You're correct about the functions performing equivalently, but in this case, I wouldn't worry about performance. For many programmers it's natural to be mainly concerned about CPU cycles, but in data manipulation (set) activities, the primary factor affecting query performance is I/O. And as you observed, even in terms of CPU cycles there isn't much difference between the solutions.

I offered this puzzle to give readers a chance to practice logic with a limited set of tools, as is common in SQL. For example, tiebreaker problems can be solved very efficiently by using an aggregate query that concatenates sort columns and tiebreakers. The article "T-SQL Tiebreakers" (April 2005, InstantDoc ID 45235) explains more fully, but to make a long story short, you need to apply an aggregate (minimum or maximum) to concatenated columns. Say you have a table T1 with integer columns c1 and c2, with values in the range 1 to 100:

create table t1
(
  c1 int check(c1 between 1 and 100),
  c2 int check(c2 between 1 and 100),
  primary key(c1, c2)
);
insert into t1 values(10, 1);
insert into t1 values(10, 2);
insert into t1 values(10, 3);
insert into t1 values(10, 4);
insert into t1 values(20, 2);
insert into t1 values(20, 4);
insert into t1 values(20, 6);
insert into t1 values(20, 8);

You need to find the row with the highest c1 value, and if c1 has duplications, use the maximum c2 value as a tiebreaker. Here's a technique to achieve this:

select mx / 1000 as c1, mx % 1000 as c2
from (select max(c1*1000 + c2) as mx from t1) as d
c1          c2
-------  -------
20          8

However, what if you were asked to return the row with the highest c1 value, and if c1 has duplicates, use the minimum c1 value as a tiebreaker?

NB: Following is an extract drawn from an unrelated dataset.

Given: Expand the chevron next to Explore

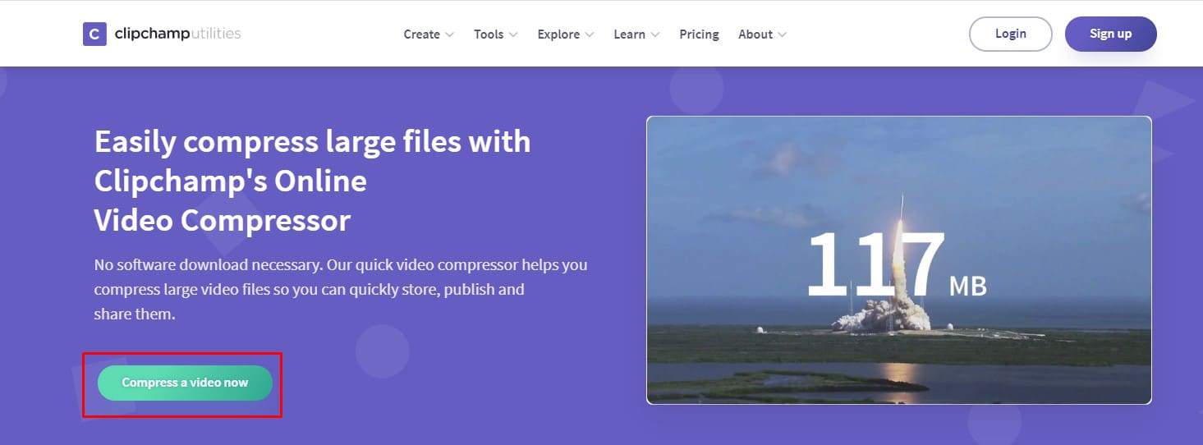Looking at the screenshot, I should pos(589,34).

The limitation is to use just one aggregate function (e.g., MAX) and somehow logically calculate the maximum of c1 and within it the minimum c2. The trick is to subtract c2 from the highest possible value in the column (i.e., 100) before concatenating it. Apply MAX to the concatenated values, and in the outer query subtract the c2 portion from the maximum possible value again to get the original value:

select mx / 1000 as c1, 100 - mx % 1000 as c2
from (select max(c1*1000 + (100 - c2)) as mx from t1) as d
c1         c2
------- ---------
20         2

The Search Path Less Traveled


I just finished Michelle Poolet's article "The Search Path Less Traveled" (December 2004, InstantDoc ID 44273). I've been coding and developing Web sites for some time now, and the concept of data normalization is not foreign to me. Michelle's article drove home a simple point: Unnormalized data signifies bad database design. Although this might be considered a "novice" article, the content is just as valuable to experienced developers.